ASSIGNED TASK:
Find the line with "1024x608 pixels." in the listing below. Write it out exactly, along with every later line up to the final one.

DATASET EXCERPTS:
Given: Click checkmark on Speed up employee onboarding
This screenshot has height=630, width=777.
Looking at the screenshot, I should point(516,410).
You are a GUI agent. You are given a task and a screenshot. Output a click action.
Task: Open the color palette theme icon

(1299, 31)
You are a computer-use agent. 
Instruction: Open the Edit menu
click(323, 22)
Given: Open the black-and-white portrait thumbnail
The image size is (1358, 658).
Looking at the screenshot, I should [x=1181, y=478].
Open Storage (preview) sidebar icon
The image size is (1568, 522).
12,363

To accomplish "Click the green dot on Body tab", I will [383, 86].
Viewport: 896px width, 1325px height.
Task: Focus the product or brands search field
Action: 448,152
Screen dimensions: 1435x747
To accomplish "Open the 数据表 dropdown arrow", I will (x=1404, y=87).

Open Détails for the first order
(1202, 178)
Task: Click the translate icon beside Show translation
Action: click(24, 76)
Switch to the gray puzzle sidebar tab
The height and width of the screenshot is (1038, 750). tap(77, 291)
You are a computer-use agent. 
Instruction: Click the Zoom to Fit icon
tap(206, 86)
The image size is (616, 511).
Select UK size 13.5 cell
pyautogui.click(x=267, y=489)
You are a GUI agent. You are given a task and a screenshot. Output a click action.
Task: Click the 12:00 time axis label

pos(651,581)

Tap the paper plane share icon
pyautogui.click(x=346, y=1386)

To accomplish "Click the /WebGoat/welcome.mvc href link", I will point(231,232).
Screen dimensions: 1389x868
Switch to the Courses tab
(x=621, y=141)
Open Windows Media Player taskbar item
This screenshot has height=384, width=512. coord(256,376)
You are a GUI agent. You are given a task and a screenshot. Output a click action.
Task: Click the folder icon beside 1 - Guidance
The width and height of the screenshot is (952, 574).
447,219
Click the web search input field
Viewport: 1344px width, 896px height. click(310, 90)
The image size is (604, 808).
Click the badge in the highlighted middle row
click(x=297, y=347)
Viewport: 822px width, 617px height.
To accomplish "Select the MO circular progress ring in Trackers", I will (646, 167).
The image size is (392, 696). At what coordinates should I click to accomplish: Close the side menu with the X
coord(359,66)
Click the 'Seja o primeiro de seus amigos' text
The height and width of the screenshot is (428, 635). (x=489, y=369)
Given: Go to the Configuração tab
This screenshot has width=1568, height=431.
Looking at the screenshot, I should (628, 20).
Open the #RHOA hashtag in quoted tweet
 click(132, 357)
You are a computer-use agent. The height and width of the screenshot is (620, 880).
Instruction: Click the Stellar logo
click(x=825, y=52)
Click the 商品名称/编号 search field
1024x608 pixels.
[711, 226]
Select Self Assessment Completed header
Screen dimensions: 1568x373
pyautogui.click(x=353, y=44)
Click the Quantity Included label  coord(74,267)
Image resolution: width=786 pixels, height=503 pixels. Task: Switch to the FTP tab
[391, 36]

TASK RESPONSE:
1024x608 pixels.
[711, 226]
Select Self Assessment Completed header
Screen dimensions: 1568x373
pyautogui.click(x=353, y=44)
Click the Quantity Included label  coord(74,267)
Image resolution: width=786 pixels, height=503 pixels. Task: Switch to the FTP tab
[391, 36]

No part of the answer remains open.